Paméla Groleau a rejoint un recours collectif dirigé contre une institution, où elle n'était qu'une plaignante parmi une centaine. Elle s'est ensuite retrouvée seule défenderesse dans un procès civil intenté à titre personnel, face à un plaideur aux moyens considérables.

Une victime qui envisage aujourd'hui de joindre son nom à un recours de ce type doit donc mettre dans la balance, outre l'épreuve du procès, le risque d'une condamnation individuelle pour des cations du collectif qu'elle ne contrôle pas. En l'occurrence ici, Paméla Groleau ne contrôlait pas le contenu de la ligne 88, qui ne reflétait absolument pas les accusations qu'elle portait.

La constance du récit comme critère de crédibilité

Le juge reproche à Paméla Groleau d'avoir modifié sa version, jusqu'à ne plus qualifier d'agression qu'un seul épisode. Évaluer la constance d'un témoignage est un critère classique et légitime 🡵.

Mais les travaux sur les parcours de dénonciation montrent qu'une requalification progressive est la règle plutôt que l'exception : un geste longtemps interprété dans le registre de la familiarité pastorale peut être relu, des années plus tard, comme une transgression. Ce que le droit lit comme une variation suspecte, l'expérience vécue le connaît comme un travail d'interprétation étalé dans le temps 🡵.

Il faut ajouter que le tribunal ne s'est pas arrêté à la seule inconstance : il a retenu des contradictions matérielles (la crosse épiscopale, la confusion entre deux lieux, un témoin oculaire) 🡵. La question posée n'est donc pas que ce jugement soit mal fondé, mais que le signal envoyé, lui, peut décourager des victimes dont les souvenirs sont encore flous en raison du traumatisme subi.
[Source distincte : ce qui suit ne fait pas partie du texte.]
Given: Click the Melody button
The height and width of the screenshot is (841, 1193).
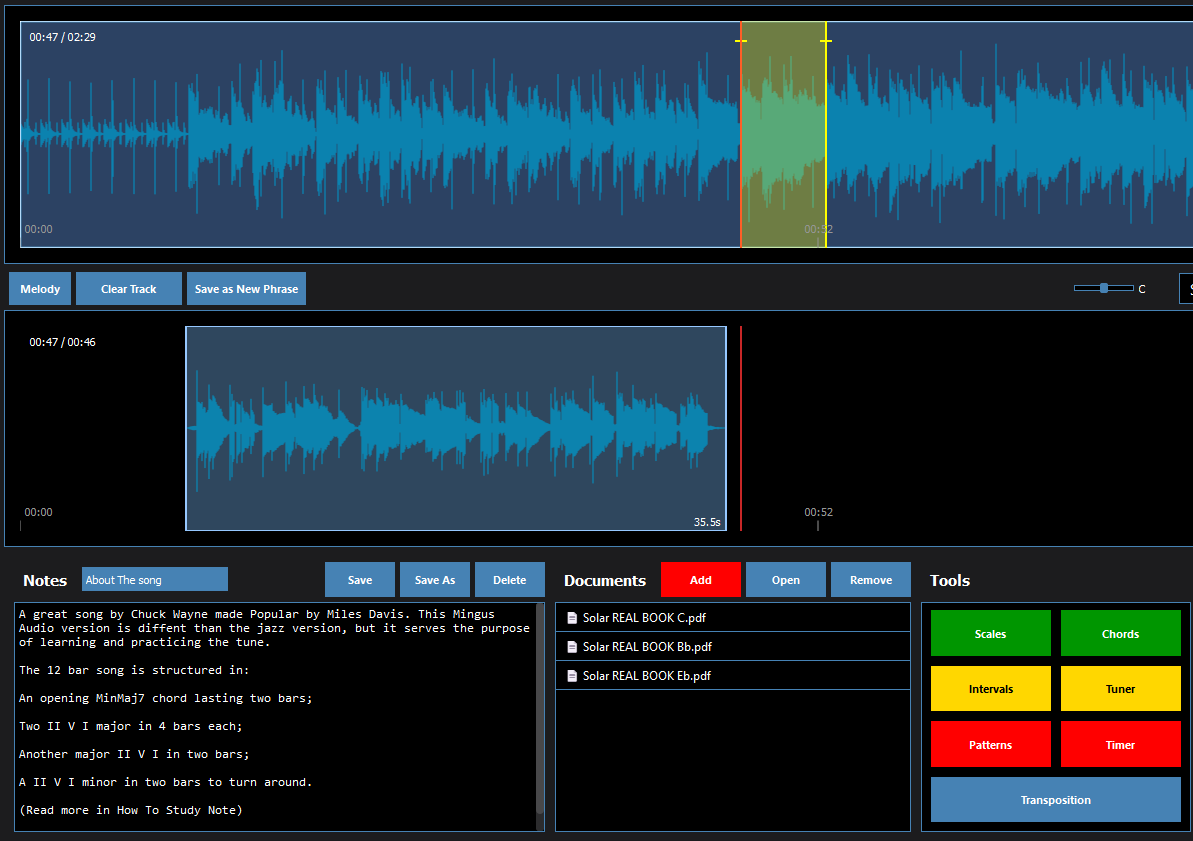Looking at the screenshot, I should click(40, 289).
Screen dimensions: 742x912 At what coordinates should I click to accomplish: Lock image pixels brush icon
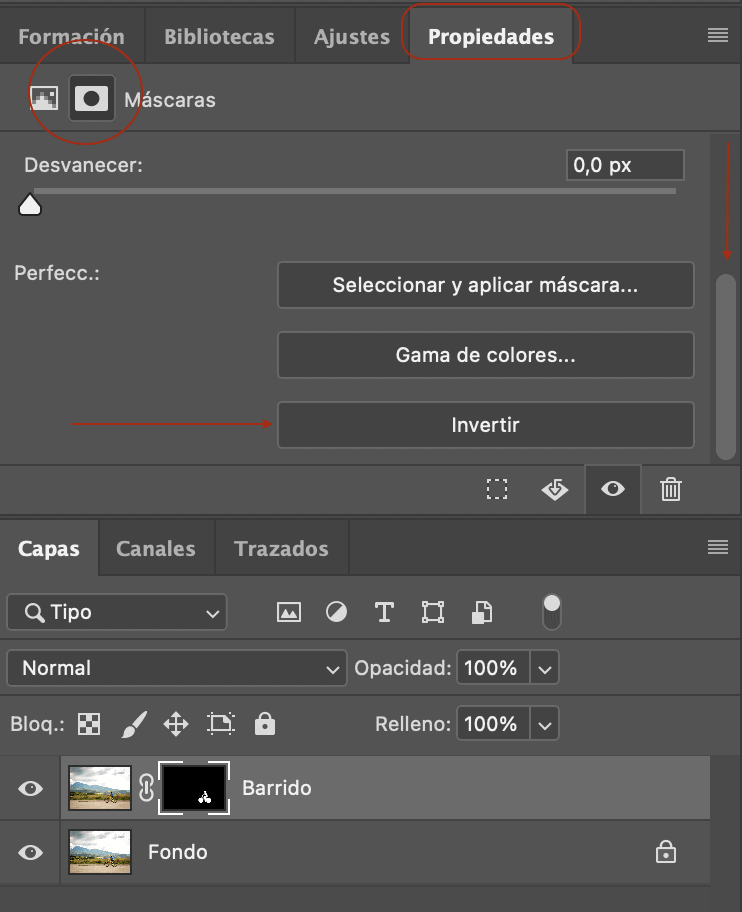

Aucune instance n'a jamais examiné les gestes reprochés

Trois instances se sont succédées :

  • Procès canonique : une enquête préliminaire confiée à un jésuite proche du cardinal, avec qui il fréquentait la même association et avait collaboré à un symposium quelques mois plus tôt, alors que Vos estis lux mundi exige impartialité et absence de conflit d'intérêts 🡵. Une visioconférence, puis rien 🡵. Paméla Groleau n'a jamais reçu les conclusions 🡵.
  • Le civil collectif : réglé par transaction le 12 août 2026, sans jugement sur le fond, aucun prêtre nommé n'ayant comparu 🡵.
  • Le civil individuel : le seul à avoir produit un jugement, et il portait sur Paméla Groleau, et non sur la conduite du cardinal.

Au terme du parcours, la seule conduite qu'une cour aura examinée est celle de la femme qui avait signalé.

Des titres de presse trompeurs

Le Devoir titre « blanchi par le juge » 🡵, d'autres écrivent « innocenté » 🡵. Un procès en diffamation gagné n'est pas un acquittement, et le tribunal ne se prononçait ni sur une responsabilité criminelle ni sur les autres réclamations du recours.

Ce que disait le cardinal en 2019

En présentant Vos estis lux mundi, interrogé sur le risque de fausses accusations, Marc Ouellet répondait que ce risque existait mais ne justifiait pas de renoncer à bien faire, que qui invente devra en répondre, et que « la personne qui signale de bonne foi est protégée » 🡵.

Sept ans plus tard, la protection promise n'a fonctionné ni sur la confidentialité, ni sur la transmission des conclusions d'enquête, ni sur l'exposition financière.